"In a cold cellar," explained the Starosta.

"Oh, that's nothing," the Sotsky hastened to say, "a man when he is tired is not sorry to rest even in a dungeon. And then, too, a cold cellar—it is cooling after a hot day—you'll be quite comfortable in it."

The prisoner looked sourly at his escort—the latter smiled merrily and frankly.

"Well, come along, honoured father! Good-bye, Vasil Gavriluich! Let's be off!"

"God be with you, Efimushka. Be on your guard!"

"Be wide-awake!" suggested some young rustic out of the crowd to the Sotsky.

"Do you think I'm a child, or what?" replied the Sotsky.

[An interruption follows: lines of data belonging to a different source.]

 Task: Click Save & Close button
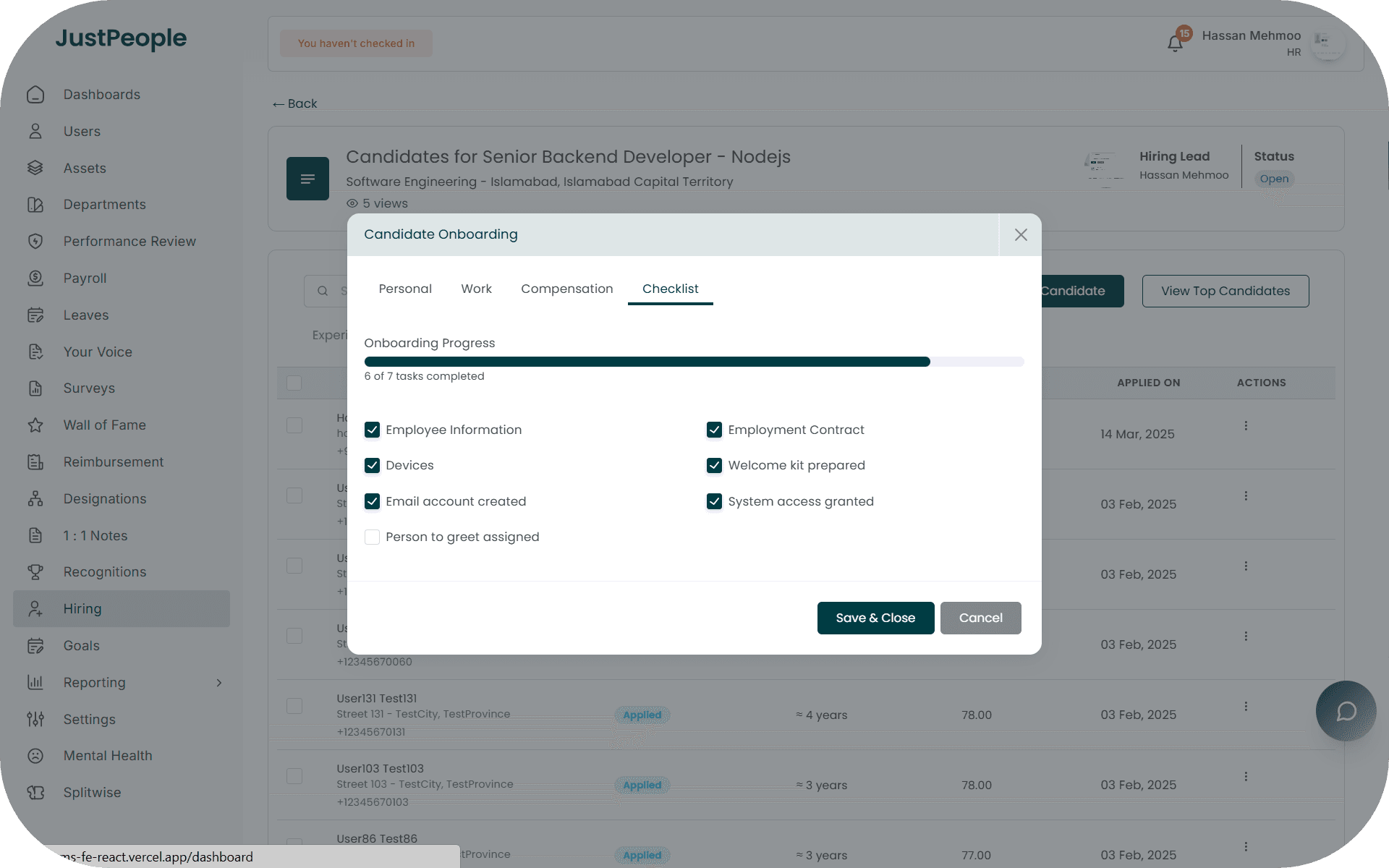[875, 618]
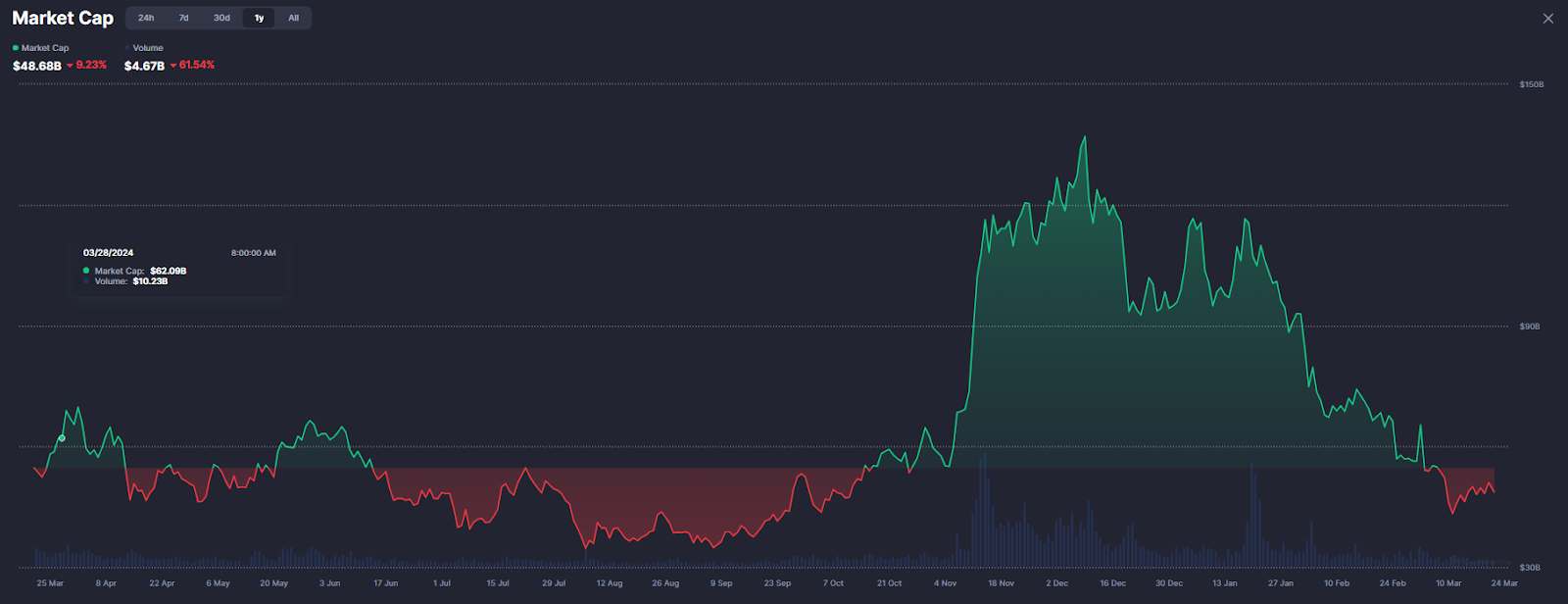Image resolution: width=1568 pixels, height=604 pixels.
Task: Switch to the 24h time range
Action: (x=146, y=18)
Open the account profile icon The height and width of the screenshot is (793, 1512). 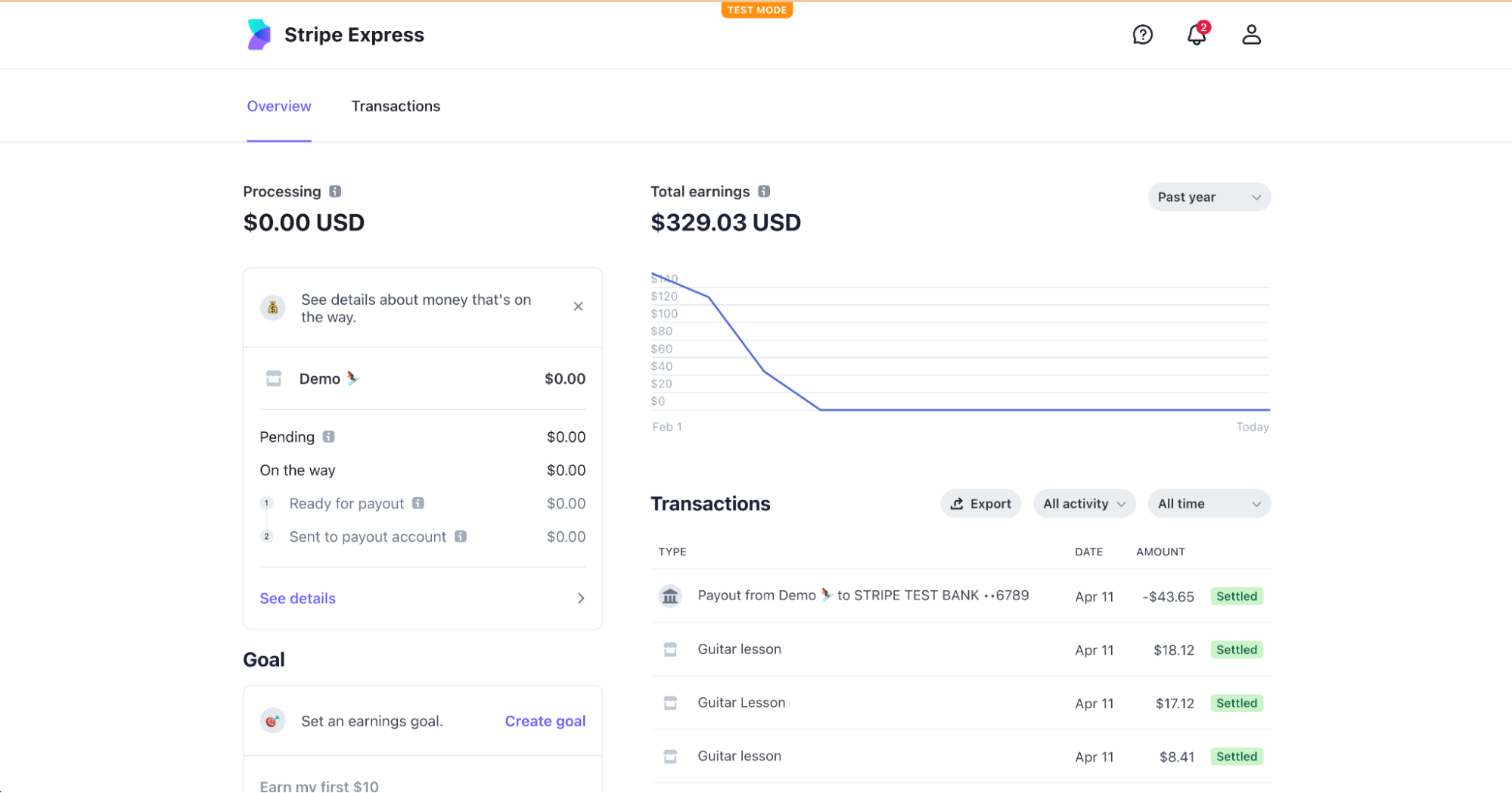pyautogui.click(x=1252, y=35)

And off they went, sticking close to the huts in order to keep in the strip of shadow. The man in the cassock went on in front, with the slouching but rapid gait of an animal accustomed to roaming. The Sotsky, with his good stout stick in his hand, walked behind him.

Efimushka was a little, undersized, muzhik, but strongly built, with a broad, good-natured face framed in a rough, red straggling beard beginning a little below his bright grey eyes. He always seemed to be smiling at something, showing, as he did so, his healthy yellow teeth, and wrinkling his nose as if he wanted to sneeze. He was clothed in a long cloak, trussed up in the waist so as not to hamper his feet, and-on his head was stuck a dark-green, brimless cap, drawn down over his brows in front, and very much like the forage cap of his prisoner.

His fellow-traveller walked along without paying him the slightest attention, just as if he were unconscious of his presence behind him. They went along by the narrow country path, zigzagged through a billowy sea of rye, and the shadows of the travellers glided along the golden ears of corn.